Los tres hombres avanzaron sin llamar la atención entre las masas de trabajadores oprimidos, pasaron ante instalaciones abandonadas. Utilizaron las numerosas tarjetas de identificación robadas por C’tair para entrar y salir de las zonas de seguridad. Este solitario rebelde había aprendido a pasar desapercibido, y los humillados ixianos rara vez miraban otra cosa que no fueran sus propios pies.

—Hace tiempo que conocemos la complicidad del emperador —dijo Thufir—, pero no entiendo la necesidad de dos legiones Sardaukar.

—He visto…, pero aún no sé las respuestas. —C’tair señaló una monstruosidad que atravesaba un muelle de carga, una máquina a la que se habían añadido algunos componentes humanos, una cabeza abollada, parte de un torso magullado y deforme—. Si el príncipe Rhombur es un cyborg, rezo para que no se parezca en nada a lo que los tleilaxu han creado aquí.

Gurney estaba horrorizado.

—¿Qué clase de engendro es ese?

—Bi-ixianos, víctimas de torturas, ejecutados y reanimados gracias a maquinarias. No están vivos, solo se mueven. Los tleilaxu los llaman «ejemplos», juguetes para la diversión de mentes enloquecidas.

Thufir tomaba nota mental de cada detalle, mientras a Gurney le costaba contener la repulsión que experimentaba.

C’tair consiguió esbozar una sonrisa sombría.

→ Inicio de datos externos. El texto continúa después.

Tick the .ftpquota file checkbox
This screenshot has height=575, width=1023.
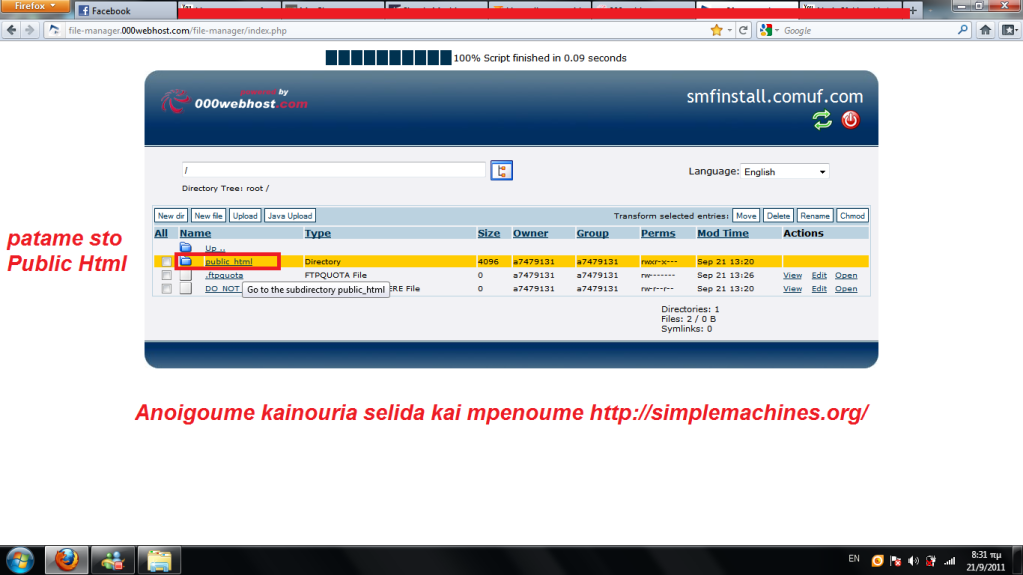click(166, 275)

—Vi uno con un rociador de pintura sujeto a la espalda, pero su biomecánica se averió y dejó de moverse. Llevaba el rociador lleno cuando cayó, y dos amos tleilaxu se mancharon con el pigmento. Se pusieron furiosos, gritaron insultos a la cosa, como si lo hubiera hecho a propósito.

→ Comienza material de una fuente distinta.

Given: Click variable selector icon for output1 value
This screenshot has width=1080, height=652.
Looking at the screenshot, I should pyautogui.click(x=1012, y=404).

—Tal vez fue así —dijo Gurney.

Durante los siguientes días, los tres investigaron y observación…, y se escandalizaron con lo que vieron. Gurney quería iniciar la lucha al instante, pero Thufir le aconsejó cautela. Tenían que volver e informar a la Casa Atreides. Solo entonces, con el permiso del duque, podrían trazar un plan y lanzar un ataque coordinado.

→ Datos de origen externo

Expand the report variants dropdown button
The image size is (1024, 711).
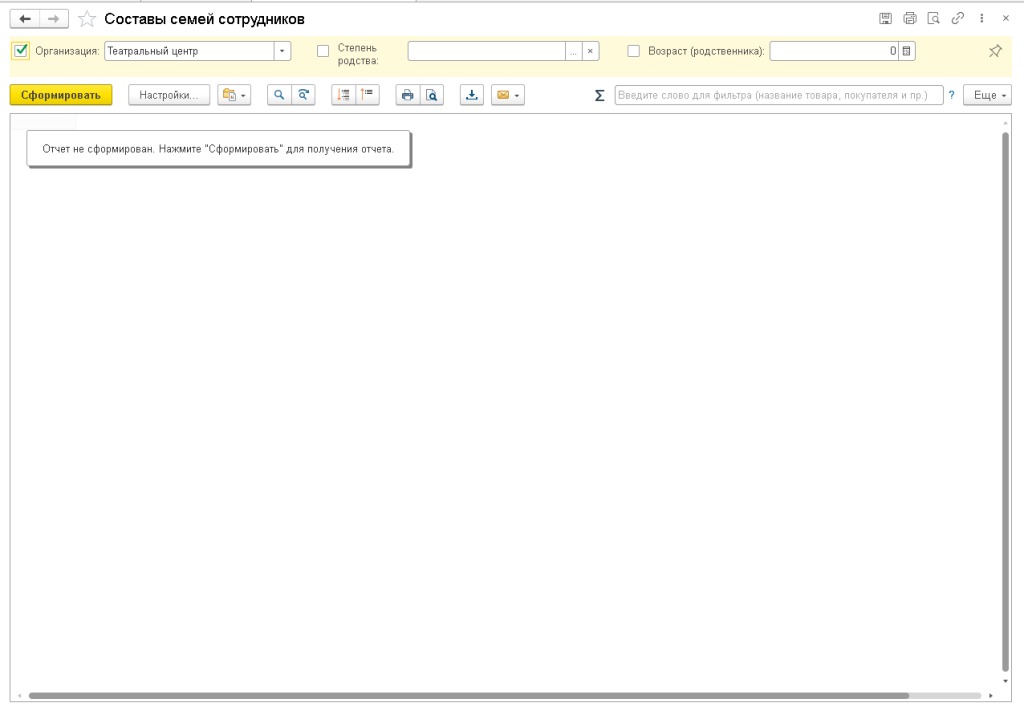pos(234,95)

—Nos gustaría que volvieras con nosotros, C’tair —dijo Gurney, con expresión compasiva—. Podemos sacarte de aquí. Ya has sufrido bastante.

La idea alarmó a C’tair.

—Yo no me marcho. No sabría qué hacer si dejara de luchar. Mi lugar está aquí, atormentando a los invasores todo cuanto pueda, para que mis compatriotas supervivientes sepan que no he cedido, y que nunca cederé.

—El príncipe Rhombur supuso que dirías eso —dijo Thufir—. Te hemos traído muchos suministros en nuestro módulo: discos explosivos, armas, incluso comida. Es un principio.

Las posibilidades aturdieron a C’tair.

—Sabía que mi príncipe no nos había abandonado. He esperado su regreso mucho tiempo, con la esperanza de combatir a su lado.

—Informaremos al duque Leto Atreides y a tu príncipe. Ten paciencia.

Thufir quiso añadir algo más, prometer algo tangible, pero carecía de autoridad para ello.

C’tair asintió, ansioso por empezar de nuevo. Por fin, después de tantos años, fuerzas poderosas le ayudaban en su lucha.